Citi sold US$8bn of loans to private equity shops, Citi CFO Gary Crittenden said on the firm’s quarterly earnings conference call on April 18.
These large sales have helped reduce the backlog of buyout debt from US$400bn last summer to roughly US$175bn today, say market sources. Reducing that supply further is paramount to the revival of the leveraged finance market.
“We hate selling at a discount,” a banker said. “But banks need to sell those loans to keep their front-end business alive and generate the capacity to create new loans.”
The sales have helped private equity shops acquire large chunks of debt instead of buying small pieces in the secondary. Meanwhile, there is the opportunity for large returns. “Blackstone and Apollo, for example, are going to make a lot of money doing this, more than the equity returns in many cases,” a second banker said.
The move can make a lot of sense, particularly for those that were in the running to buy a company and lost the auction.
“Given the deep discounts offered at present, private equity firms can get a return that matched the IRR that they were looking at when bidding for a company in the first place,” the banker added. “They may be buying the riskier parts of the capital structure, but that is still better than they would have gotten with an equity investment.”
Less volume, more deals
The volume and number of LBOs has indeed dropped. In the year to date, the volume of LBOs has declined 91.5% to US$10.6bn from US$125.2bn in the same period last year. The number of deals also reduced to 141 from 233, a 39.5% drop, according to data from Thomson Reuters.
“It makes sense that with the absence of LBO opportunities they would be looking for openings to deploy their cash. They’ve raised large funds and they have considerable amounts of money sitting around,” one banker said.

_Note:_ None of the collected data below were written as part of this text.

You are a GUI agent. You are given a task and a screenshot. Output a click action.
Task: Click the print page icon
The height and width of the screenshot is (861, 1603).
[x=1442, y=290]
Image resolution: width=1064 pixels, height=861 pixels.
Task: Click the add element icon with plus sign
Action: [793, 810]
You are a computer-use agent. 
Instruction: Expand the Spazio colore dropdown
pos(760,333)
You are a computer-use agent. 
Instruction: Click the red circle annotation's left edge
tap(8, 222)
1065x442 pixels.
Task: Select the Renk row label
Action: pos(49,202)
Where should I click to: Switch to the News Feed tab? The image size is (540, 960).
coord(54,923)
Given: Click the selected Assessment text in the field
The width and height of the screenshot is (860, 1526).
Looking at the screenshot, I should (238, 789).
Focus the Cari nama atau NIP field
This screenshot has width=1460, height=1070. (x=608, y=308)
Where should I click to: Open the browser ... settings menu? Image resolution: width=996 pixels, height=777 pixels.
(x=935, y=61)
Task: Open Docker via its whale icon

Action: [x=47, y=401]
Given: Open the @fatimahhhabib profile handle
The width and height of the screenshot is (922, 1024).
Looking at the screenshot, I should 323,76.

Indeed, in the absence of traditional buyers, bankers are relieved to see private equity firms raise funds to invest in the supply overhang. “These credit opportunity funds are filling in nicely and getting our supply overhang down,” said the first banker.
Private equity firms have evolved from a traditional model to a diversified asset manager model. Blackstone, TPG, Carlyle and Apollo all employ multiple strategies.
Indeed, private equity shops are also finding opportunities elsewhere. They have started to deploy some of their cash reserves by investing unleveraged equity into struggling banks. Last week, National City raised US$7bn of equity ahead of a first-quarter loss of US$171m. The bank also slashed its dividend to US$0.01 per share from US$0.21.
Part of the capital raise included a US$985m investment by Corsair Capital, which gets a seat on the board of directors. The move follows that of TPG, which along with an investor group infused US$7bn in Washington Mutual earlier in the month.